Human Response: Repentance and Faith

How should people respond to the good news of the gospel? Throughout the New Testament, the preachers of the gospel always asked for repentance and faith. In Mark 1:15, Jesus said this: “The time is fulfilled and the kingdom of God is near. Repent and believe the gospel!” In Acts 20:21, Paul declared how he testified “to both Jews and Greeks about repentance toward God and faith in our Lord Jesus.”

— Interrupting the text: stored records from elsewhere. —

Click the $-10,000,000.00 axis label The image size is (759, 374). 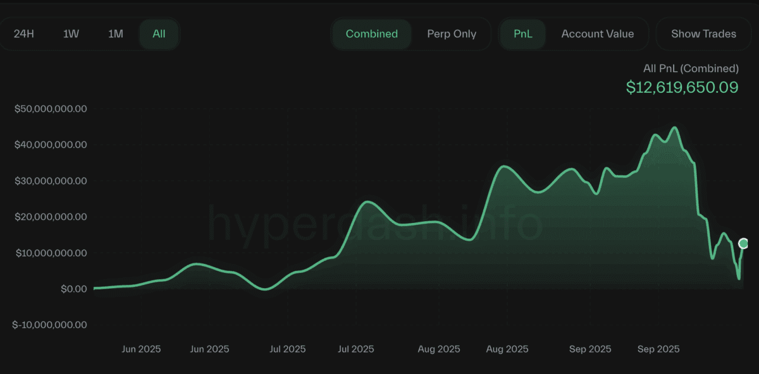[x=50, y=325]
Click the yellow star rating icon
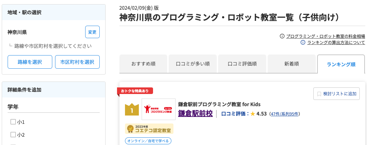Viewport: 367px width, 145px height. pos(253,114)
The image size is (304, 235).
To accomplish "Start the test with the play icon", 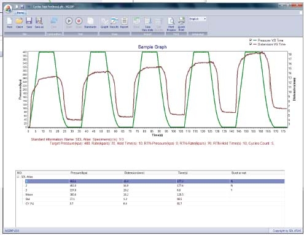I will (x=69, y=23).
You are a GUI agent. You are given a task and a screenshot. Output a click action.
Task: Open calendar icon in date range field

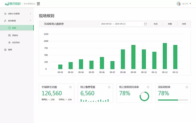(x=145, y=24)
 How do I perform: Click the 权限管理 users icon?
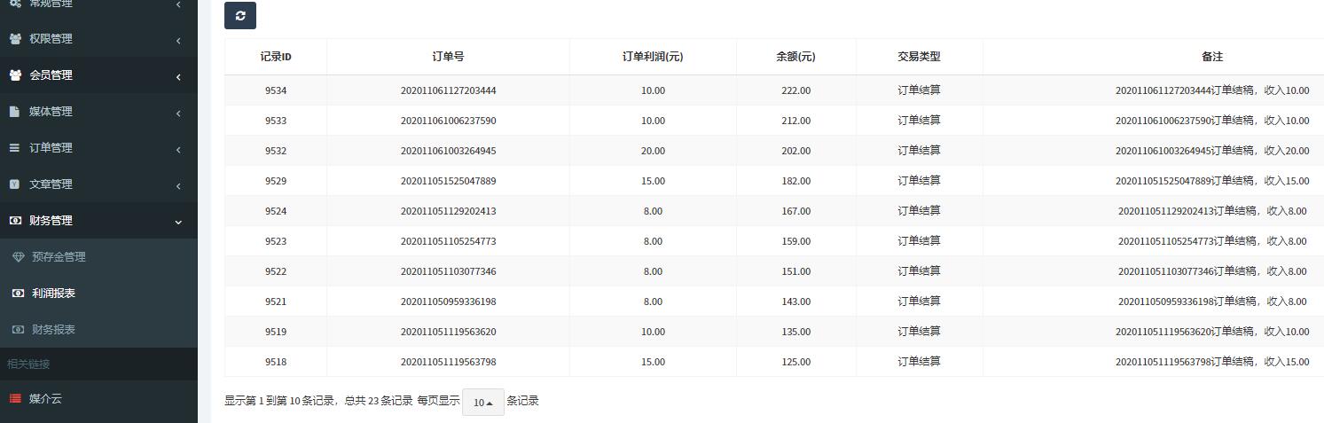[x=15, y=39]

What is repentance? Wayne Grudem, author of Systematic Theology, defined it this way: “Repentance is a heartfelt sorrow for sin, a renouncing of it, and a sincere commitment to forsake it and walk in obedience to Christ.”[12] In the New Testament, the Greek word used for repentance is metanoia, and it literally means “to change one’s mind.”[13] In the Old Testament, the primary Hebrew word used for repentance is shub, and it means “to return or turn back.”[14] Ezekiel 14:6 says, “Therefore say to the people of Israel, ‘This is what the Sovereign Lord says: Repent! Turn from your idols and renounce all your detestable practices!” (emphasis mine). Therefore, it must be understood that though repentance is primarily an intellectual response, it includes the will and emotions. It is a decisive choice to turn away from sin. Darrell Bock, author of Recovering the Real Gospel, said it this way, “Repentance is not merely an internal act of the mind; it involves an attitude that results in concrete change of practice.”[15]Millard Erickson, in his book Christian Theology, said, “Repentance is godly sorrow for one’s sin together with a resolution to turn from it.”[16] Grudem’s further comments on repentance are also helpful:

Repentance, like faith, is an intellectual understanding (that sin is wrong), an emotional approval of the teachings of Scripture regarding sin (a sorrow for sin and a hatred of it), and a personal decision to turn from it (a renouncing of sin and a decision of the will to forsake it and lead a life of obedience to Christ instead) …. Repentance is something that occurs in the heart and involves the whole person in a decision to turn from sin.[17]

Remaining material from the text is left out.